INSTRUCTIONS TO FOLLOW →
Retype exactly the lines below, starting with the line that contains "You are a computer-use" and ending with the last line; leave out any pictures.

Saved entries

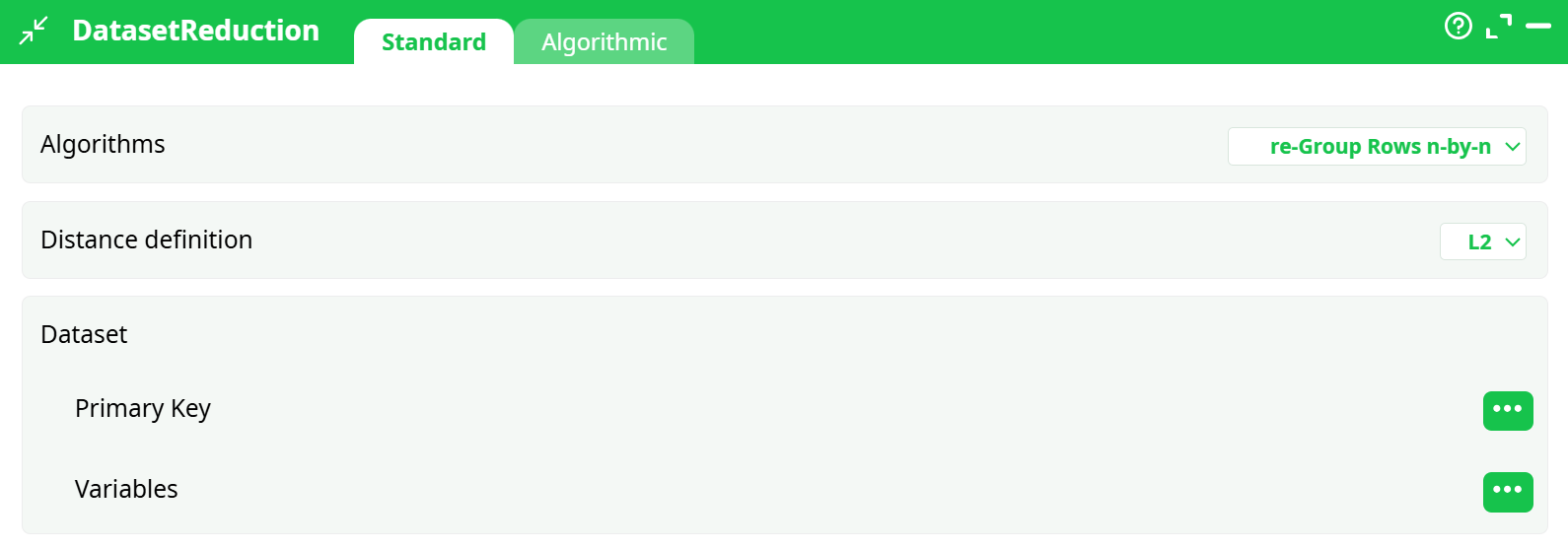Open the Primary Key ellipsis button
The width and height of the screenshot is (1568, 549).
pos(1508,410)
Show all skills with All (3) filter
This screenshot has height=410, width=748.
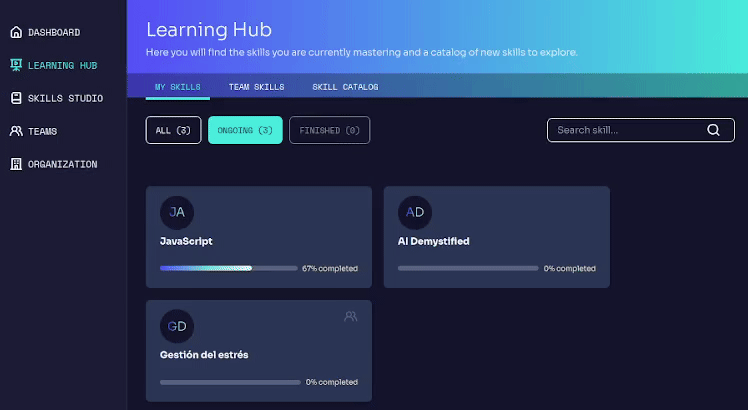pyautogui.click(x=173, y=130)
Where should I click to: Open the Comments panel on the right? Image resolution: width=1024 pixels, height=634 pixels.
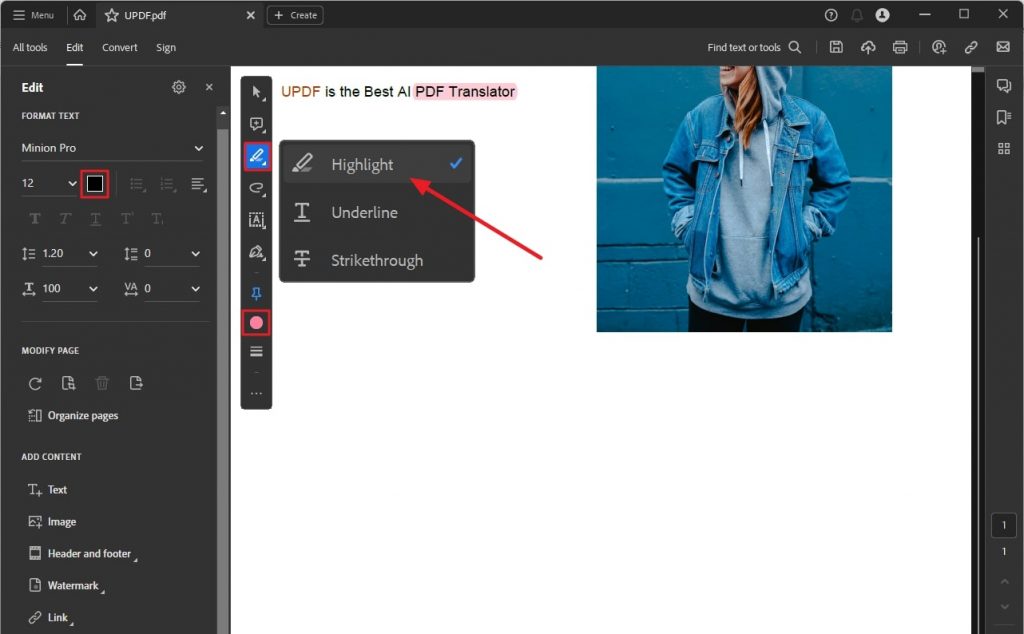click(1004, 85)

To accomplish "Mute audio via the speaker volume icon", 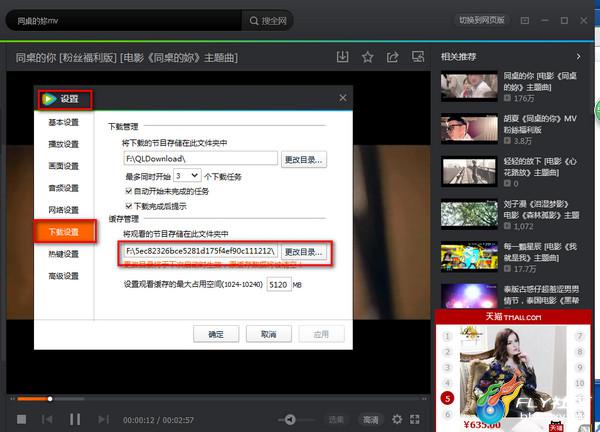I will 290,420.
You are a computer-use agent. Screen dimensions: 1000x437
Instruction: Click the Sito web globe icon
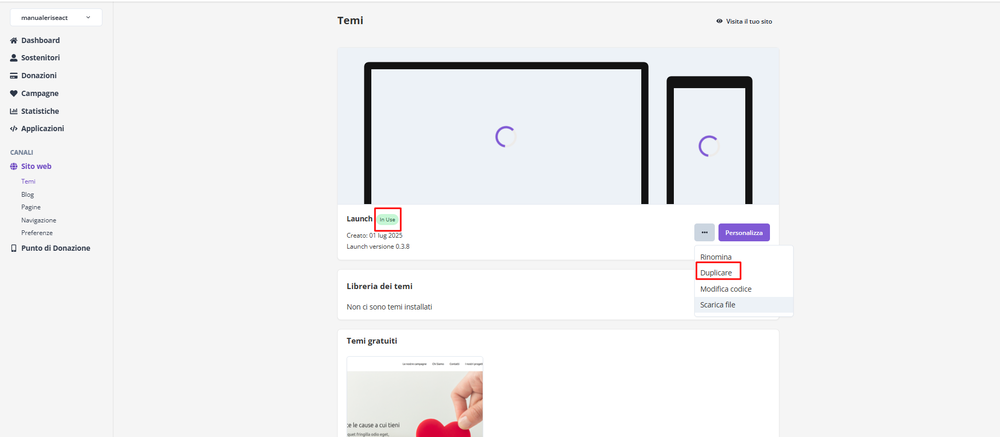tap(14, 166)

EXERCISE RESPONSE →
You are a computer-use agent. Screen dimensions: 1000x437
Instruction: Click the Sito web globe icon
tap(14, 166)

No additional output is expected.